El Departamento de Justicia de Estados Unidos anunció que el expresidente cubano Raúl Castro, de 94 años, fue imputado en un tribunal penal de Miami por los cargos de conspiración para matar a ciudadanos estadounidenses, destrucción de aeronave y asesinato.
El gobierno de Donald Trump, que impulsó esta acusación, llevó a la Justicia hechos ocurridos hace 30 años, el 24 de febrero de 1996. Ese día, fueron derribadas dos avionetas de una organización contraria al gobierno de Cuba, Hermanos al Rescate, que supuestamente buscaban auxiliar a balseros que huían de la isla. En ese incidente, murieron los cuatro pilotos cubanos, tres de ellos con ciudadanía de Estados Unidos, y otro con residencia legal en ese país.
Por entonces, Raúl Castro, era ministro de las Fuerzas Armadas de Cuba, y las familias de los pilotos lo resposabilizan por el ataque. Las autoridades de la isla consideraron que esas personas eran terroristas que amenazaban su territorio, aunque según los familiares, un reporte de Naciones Unidas concluyó que se encontraban sobre aguas internacionales.
El fiscal interino adjunto de Estados Unidos, Todd Blanche, comunicó que Castro fue imputado en la corte federal del Distrito del Sur de Florida. “Esta es una imputación, hubo una orden emitida para su arresto, así que esperamos que él aparezca aquí por su propia voluntad o por cualquier otra forma y vaya a prisión”, dijo.

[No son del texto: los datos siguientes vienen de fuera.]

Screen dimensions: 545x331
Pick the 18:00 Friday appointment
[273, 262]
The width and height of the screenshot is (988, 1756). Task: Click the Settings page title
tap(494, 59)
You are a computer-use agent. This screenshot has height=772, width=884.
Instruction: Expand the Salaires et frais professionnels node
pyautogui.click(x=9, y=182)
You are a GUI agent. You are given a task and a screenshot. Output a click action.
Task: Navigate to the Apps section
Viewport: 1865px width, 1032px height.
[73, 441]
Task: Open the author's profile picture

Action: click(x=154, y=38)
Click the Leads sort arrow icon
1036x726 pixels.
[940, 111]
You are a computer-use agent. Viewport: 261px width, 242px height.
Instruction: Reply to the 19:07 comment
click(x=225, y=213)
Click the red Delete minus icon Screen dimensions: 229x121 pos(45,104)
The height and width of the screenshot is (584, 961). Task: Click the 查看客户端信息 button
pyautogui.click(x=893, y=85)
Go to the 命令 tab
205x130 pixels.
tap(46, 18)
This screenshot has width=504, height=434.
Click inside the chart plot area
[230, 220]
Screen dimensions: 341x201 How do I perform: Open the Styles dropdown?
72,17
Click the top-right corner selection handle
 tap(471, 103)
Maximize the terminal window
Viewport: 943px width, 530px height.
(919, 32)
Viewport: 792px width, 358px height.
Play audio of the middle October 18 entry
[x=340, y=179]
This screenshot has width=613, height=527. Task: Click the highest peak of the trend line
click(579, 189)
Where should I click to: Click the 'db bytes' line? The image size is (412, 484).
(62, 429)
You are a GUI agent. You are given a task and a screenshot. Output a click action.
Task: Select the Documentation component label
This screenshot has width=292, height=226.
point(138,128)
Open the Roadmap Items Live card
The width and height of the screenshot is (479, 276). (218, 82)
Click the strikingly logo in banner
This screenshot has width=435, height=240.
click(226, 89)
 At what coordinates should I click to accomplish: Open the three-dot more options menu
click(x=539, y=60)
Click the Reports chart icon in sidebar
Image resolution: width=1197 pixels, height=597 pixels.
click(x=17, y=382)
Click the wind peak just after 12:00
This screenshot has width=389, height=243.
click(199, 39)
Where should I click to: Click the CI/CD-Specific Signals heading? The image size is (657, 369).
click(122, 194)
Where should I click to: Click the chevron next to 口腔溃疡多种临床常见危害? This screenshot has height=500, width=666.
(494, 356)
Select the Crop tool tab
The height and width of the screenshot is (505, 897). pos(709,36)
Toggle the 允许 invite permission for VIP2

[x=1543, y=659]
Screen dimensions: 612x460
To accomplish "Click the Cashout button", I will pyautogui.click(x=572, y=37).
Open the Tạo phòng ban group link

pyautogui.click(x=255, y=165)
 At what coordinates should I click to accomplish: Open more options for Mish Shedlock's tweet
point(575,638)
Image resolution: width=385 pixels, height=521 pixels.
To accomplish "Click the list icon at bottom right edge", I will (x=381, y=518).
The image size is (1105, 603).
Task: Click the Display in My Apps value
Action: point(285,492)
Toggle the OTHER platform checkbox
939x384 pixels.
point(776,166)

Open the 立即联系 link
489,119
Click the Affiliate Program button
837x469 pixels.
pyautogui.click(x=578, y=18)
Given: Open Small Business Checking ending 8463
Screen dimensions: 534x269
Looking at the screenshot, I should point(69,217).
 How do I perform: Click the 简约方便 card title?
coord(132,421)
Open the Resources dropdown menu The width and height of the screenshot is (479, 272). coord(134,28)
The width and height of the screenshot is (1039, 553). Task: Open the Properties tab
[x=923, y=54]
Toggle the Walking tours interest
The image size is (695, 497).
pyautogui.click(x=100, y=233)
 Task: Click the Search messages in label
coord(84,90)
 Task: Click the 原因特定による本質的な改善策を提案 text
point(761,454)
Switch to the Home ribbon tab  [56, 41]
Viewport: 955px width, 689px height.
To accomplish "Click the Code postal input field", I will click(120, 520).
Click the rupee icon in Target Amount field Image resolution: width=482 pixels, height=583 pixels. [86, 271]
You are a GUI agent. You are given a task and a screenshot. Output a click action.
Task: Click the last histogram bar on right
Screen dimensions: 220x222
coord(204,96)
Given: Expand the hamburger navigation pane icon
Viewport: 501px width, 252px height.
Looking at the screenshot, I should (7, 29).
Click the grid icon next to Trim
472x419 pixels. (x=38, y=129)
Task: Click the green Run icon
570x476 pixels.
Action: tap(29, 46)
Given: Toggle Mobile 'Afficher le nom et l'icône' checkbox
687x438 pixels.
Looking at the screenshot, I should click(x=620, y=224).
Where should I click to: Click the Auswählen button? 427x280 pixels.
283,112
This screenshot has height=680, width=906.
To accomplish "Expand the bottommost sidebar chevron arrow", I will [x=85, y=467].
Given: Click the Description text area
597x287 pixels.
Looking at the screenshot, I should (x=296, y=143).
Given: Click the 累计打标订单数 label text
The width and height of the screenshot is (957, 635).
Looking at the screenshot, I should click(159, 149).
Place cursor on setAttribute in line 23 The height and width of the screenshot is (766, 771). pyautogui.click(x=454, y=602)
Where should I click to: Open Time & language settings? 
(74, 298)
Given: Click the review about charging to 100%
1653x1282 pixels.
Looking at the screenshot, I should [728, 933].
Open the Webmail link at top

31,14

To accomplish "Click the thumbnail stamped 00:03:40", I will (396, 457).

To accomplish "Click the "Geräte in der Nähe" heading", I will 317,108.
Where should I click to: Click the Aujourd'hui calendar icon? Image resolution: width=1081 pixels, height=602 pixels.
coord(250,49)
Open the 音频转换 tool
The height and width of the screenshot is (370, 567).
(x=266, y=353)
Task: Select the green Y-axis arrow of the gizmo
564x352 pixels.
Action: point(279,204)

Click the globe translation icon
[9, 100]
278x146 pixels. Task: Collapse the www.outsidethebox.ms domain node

Blanche informó que si Castro es declarado culpable, podría enfrentar la pena de muerte o una condena a prisión perpetua.
Periodistas le preguntaron si el gobierno de Trump tiene entre sus opciones una acción como la que ejecutó el 3 de enero, cuando atacó Caracas, capturó al presidente venezolano Nicolás Maduro durante la noche y lo trasladó a Estados Unidos .
El fiscal general dijo que no quería “comparar casos” y que Estados Unidos imputa con frecuencia a personas que no están en el país. “Este no es un nuevo proyecto o aventura para nosotros. Y la forma en la que traemos a personas acusadas de un crimen varía”, respondió. Además de Castro, están imputados cinco militares cubanos.
La acusación se enmarca en un momento en que Washington mantiene una política de asfixia económica contra Cuba desde el año pasado, a lo que se suma una ampliación de sanciones para 11 funcionarios y las amenazas frecuentes que lanza Trump acerca de tomar el control de la isla. El presidente cubano, Miguel Díaz-Canel, había manifestado que si Cuba es atacada habrá “un baño de sangre de consecuencias impredecibles”.
Sobre la imputación a Raúl Castro, Díaz-Canel dijo este miércoles que se trata de “una acción política, sin ningún basamento jurídico, que sólo busca engrosar” la lista de argumentos “para justificar el desatino de una agresión militar”. Afirmó que pone de manifiesto “la soberbia y la frustración que le provoca a los representantes del imperio la inquebrantable firmeza de la revolución cubana, y la unidad y fortaleza moral de su liderazgo”. Para el presidente cubano, se trata de un “ridículo intento de menoscabar” la “talla de héroe” de Castro.
Sobre el derribo de las avionetas, el presidente dijo que Cuba actuó “en legítima defensa, dentro de sus aguas jurisdiccionales tras sucesivas y peligrosas violaciones” del espacio aéreo por parte de “connotados terroristas”.
Más temprano, el secretario de Estado, Marco Rubio, había dirigido a la población de Cuba un mensaje difundido en redes sociales. Responsabilizó a las autoridades de la isla de la crisis que atraviesa el país y de haberse enriquecido a costas del pueblo, y llamó a los cubanos a apoyar a una “nueva Cuba” propuesta por Trump.
El presidente estadounidense dijo después ante periodistas que este miércoles es un día muy importante y que “pronto habrá un anuncio” sobre el bloqueo petrolero a Cuba. Consultado sobre la posibilidad de una acción militar respondió: “No, no habrá una escalada. No creo que sea necesario. Ese lugar se cae a pedazos. Ellos perdieron el control”.